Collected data
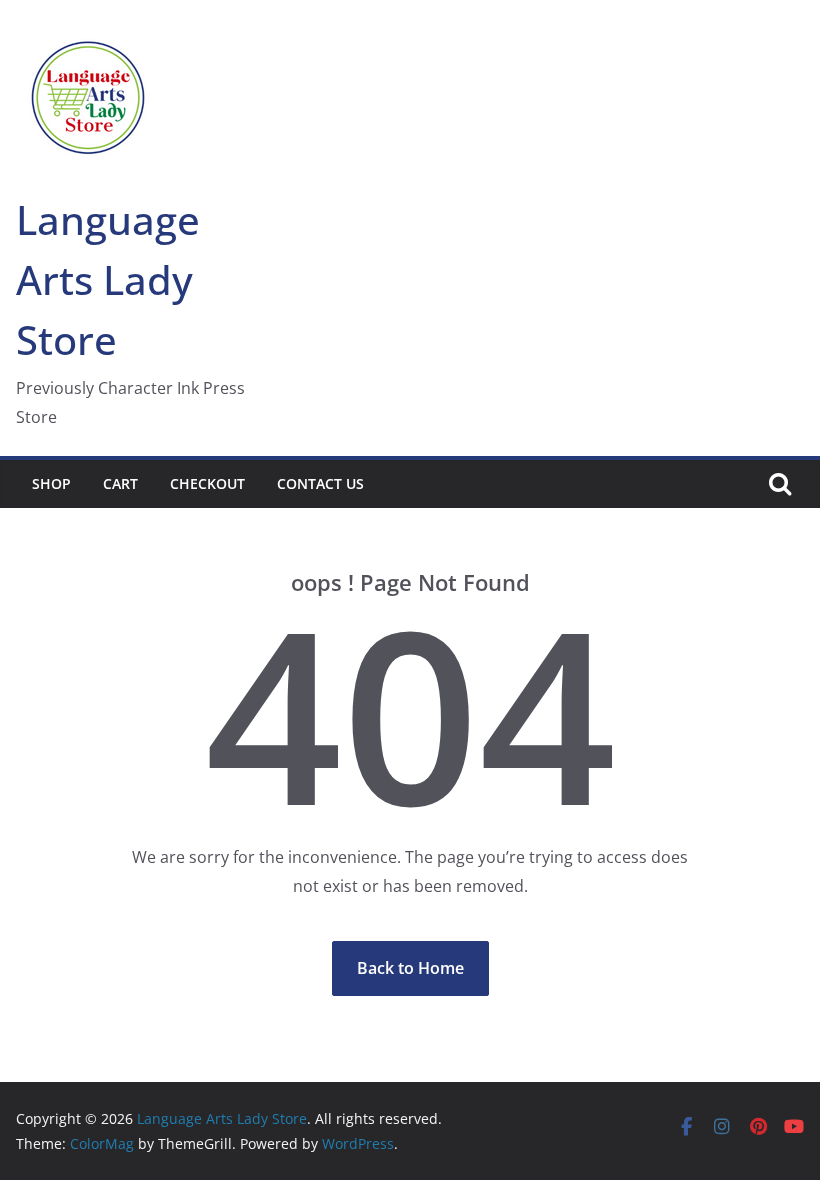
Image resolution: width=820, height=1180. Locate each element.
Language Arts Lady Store (108, 279)
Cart (120, 483)
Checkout (207, 483)
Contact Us (320, 483)
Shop (51, 483)
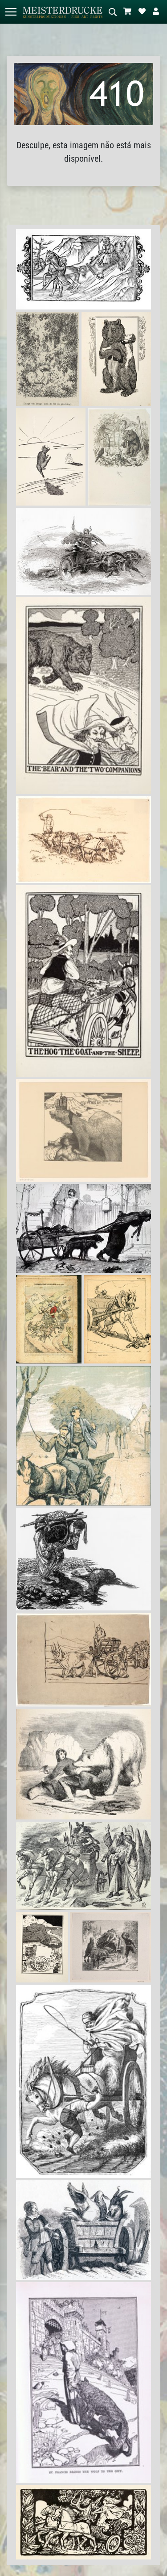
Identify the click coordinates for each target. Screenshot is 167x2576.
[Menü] (11, 12)
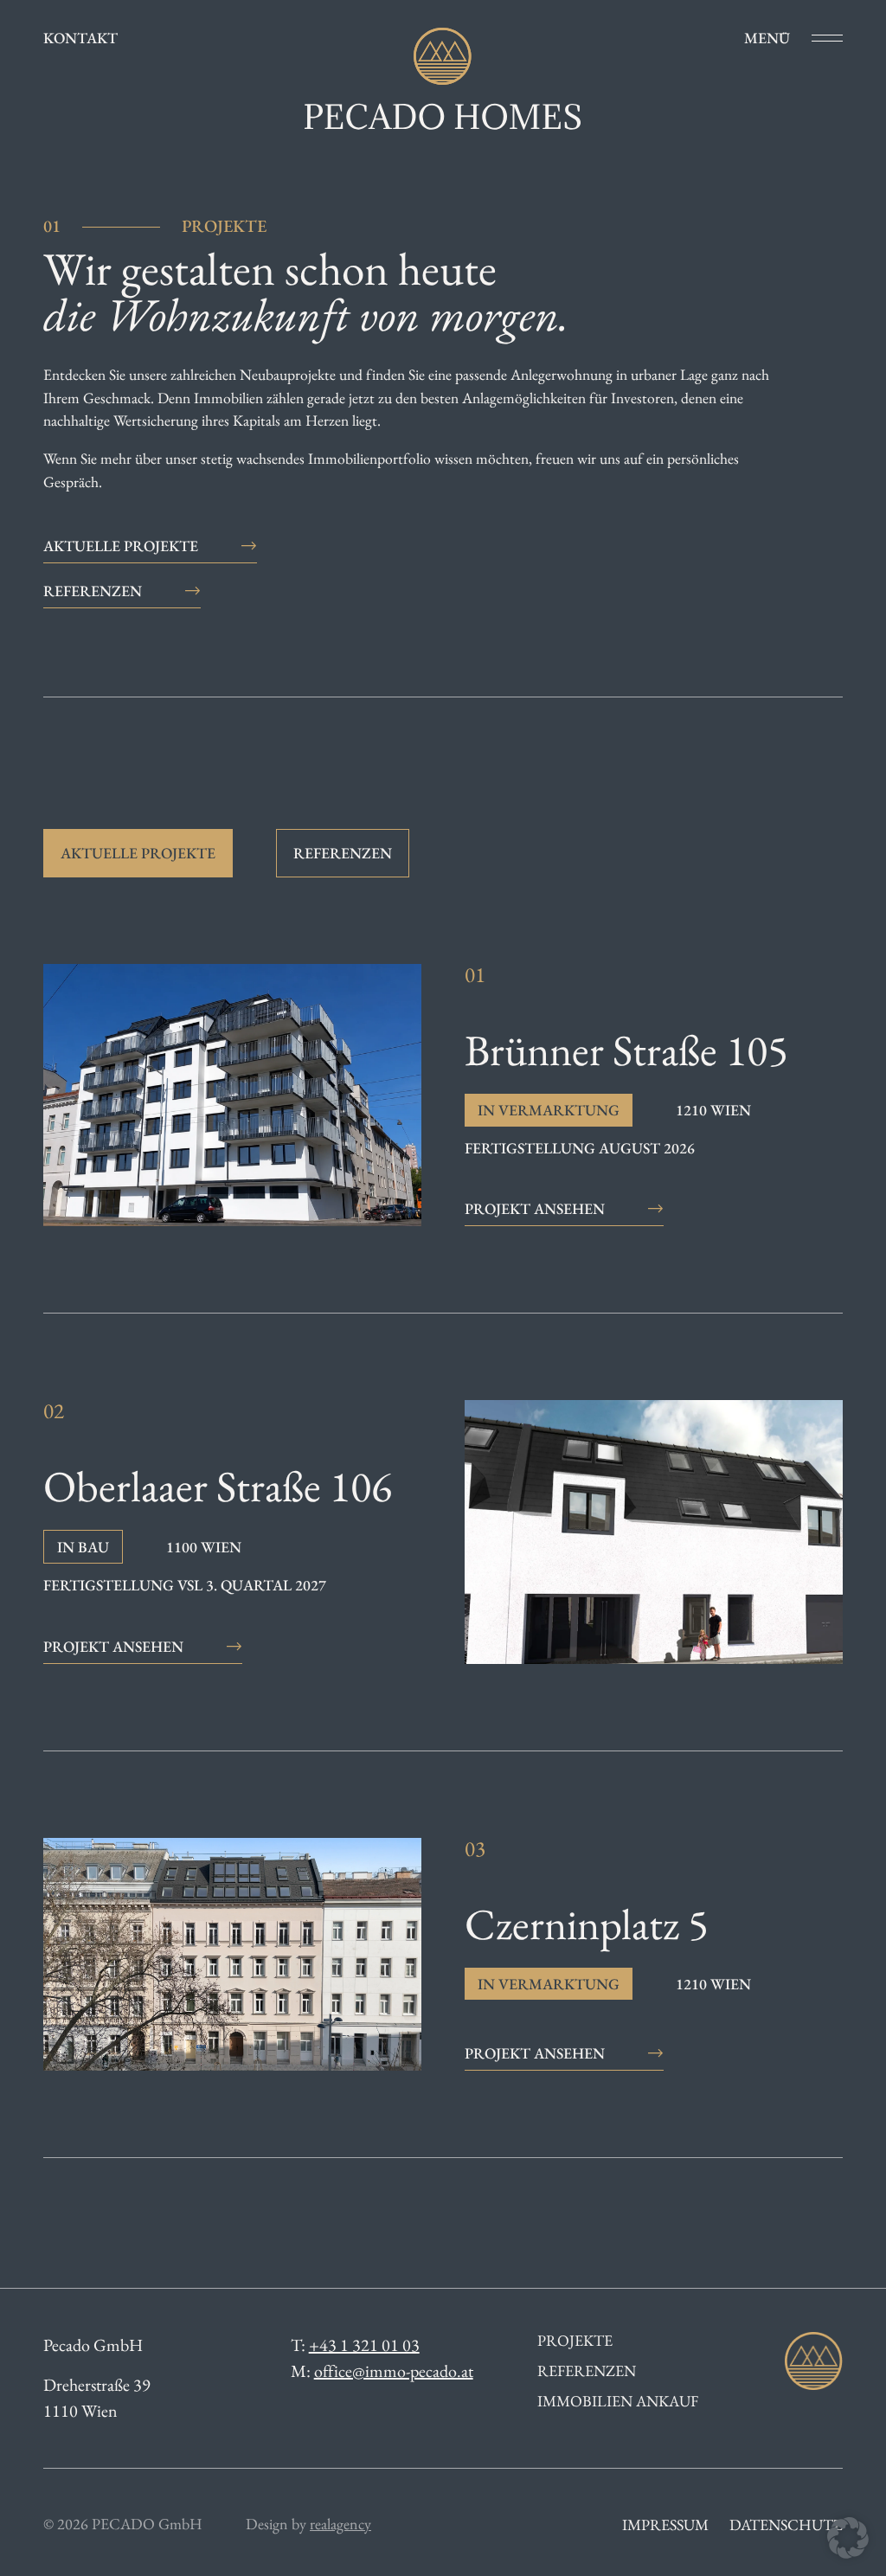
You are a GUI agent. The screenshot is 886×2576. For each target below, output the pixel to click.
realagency (340, 2524)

◆ **What the exercise asks**
Restate word for word only the lines from where the entries begin through the one with "[Menü] (11, 12)"; omit the pictures.

◆ **Completed exercise**
Image resolution: width=820, height=1180. Locate each element.
Language Arts Lady Store (108, 279)
Cart (120, 483)
Checkout (207, 483)
Contact Us (320, 483)
Shop (51, 483)
Identify the click coordinates for each target. Screenshot is 167x2576.
[Menü] (11, 12)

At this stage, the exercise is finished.